I was sad. I am sad. I didn’t have anything new to write about. Sure, I could do a post about drafting. Again. I could write about revising hell. Again. I could laugh about how crazy this writing thing is or cry about how unbelievably painful the whole is experience is.

Again.

I could have written those posts. And I did, multiple times, but I always deleted them. I couldn’t ignore that other people—people who started blogging about the same time as me—were writing about new things. Agents. Editors. Deadlines.

Book releases.

I couldn’t ignore the fact that I was standing still.

The number of times I’ve wanted to write this post in the last few years must be getting close to triple digits. I kept telling myself that no one really cares. It will come off as bitter. People will think you’re pathetic. And yet, every time I’d read a similiar post, I’d be filled with such gratitude. The weight would lift a little, and I’d know I wasn’t alone. I am not the only person struggling.
I am not the one person wanting something and watching other people succeed where I haven’t.

So this post is for anyone who feels like I do.

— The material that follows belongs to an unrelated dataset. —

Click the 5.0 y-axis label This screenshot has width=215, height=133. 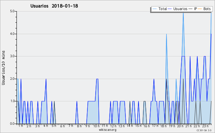(x=12, y=11)
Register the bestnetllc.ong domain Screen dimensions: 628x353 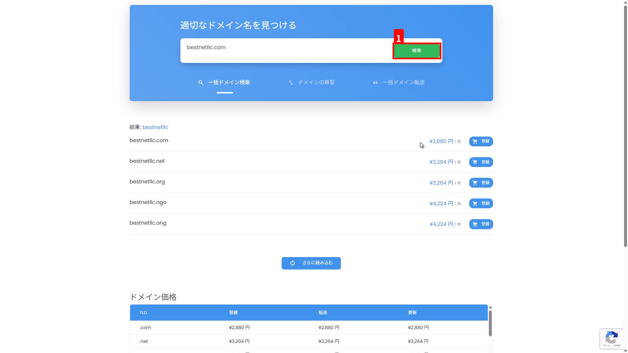coord(481,224)
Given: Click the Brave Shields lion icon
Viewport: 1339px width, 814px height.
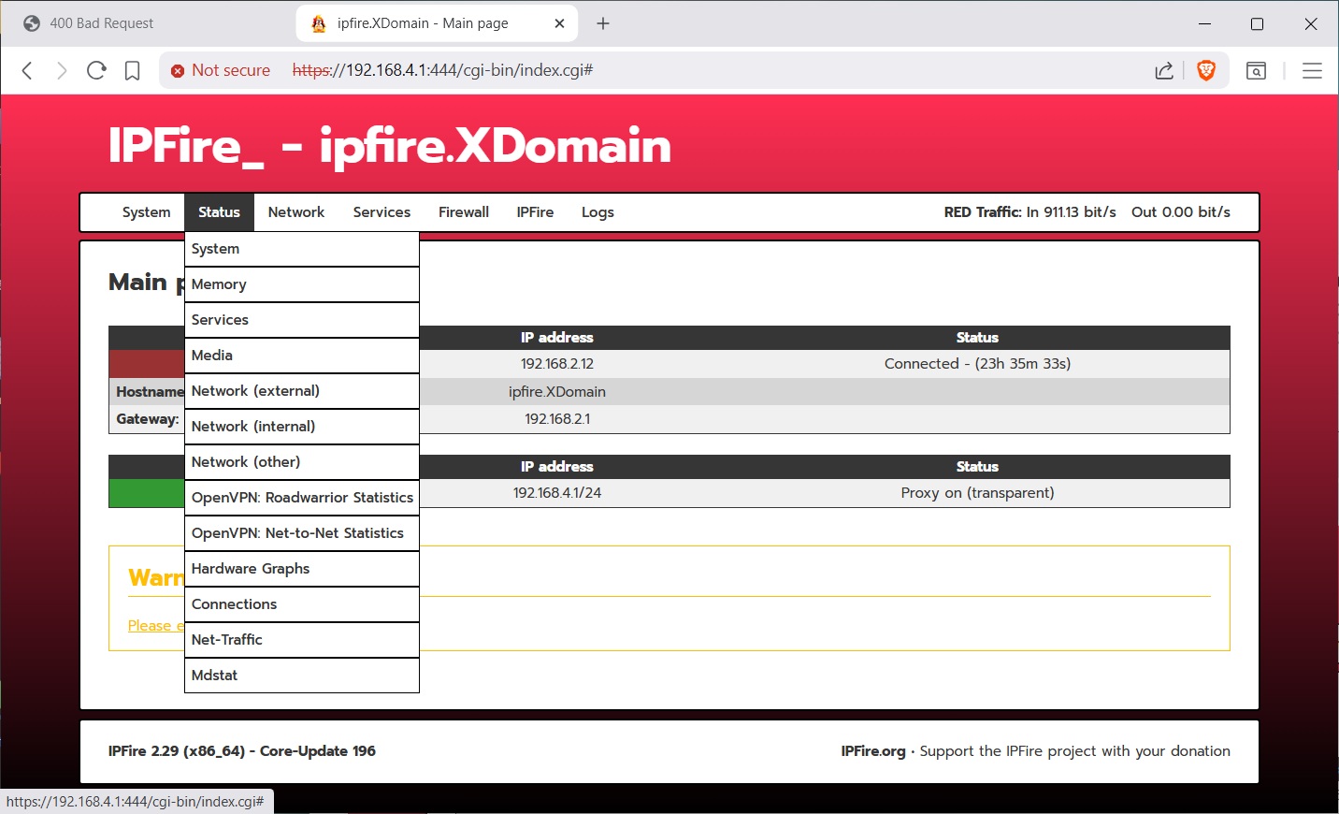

It’s hard, for me, anyway. Every time someone else succeeds, I feel like I’ve failed. Every time someone else signs with an agent or seals a book deal, every time someone else takes that next step, I can’t ignore the fact that I am standing still. I am standing still and everyone else is surging forward.

Or that’s how it feels, anyway.

But it’s not the truth. I am not standing still. Every day I’m reading books and noticing what the good ones do well and what the bad ones don’t do at all. I am sitting down every time my child is asleep and writing new words or revising old ones. I am critiquing manuscripts of my very talented friends and asking them to do the same with mine.
I am learning every day and getting better.

But still, it’s hard.

As I’ve worked through the agony of the last few years, the thing I've come to realise is this: all you can do is try. That’s the only part you control. I’m not ever going to get published if I don’t try, if don’t put in the effort, if I don’t show up and give it every I’ve got. 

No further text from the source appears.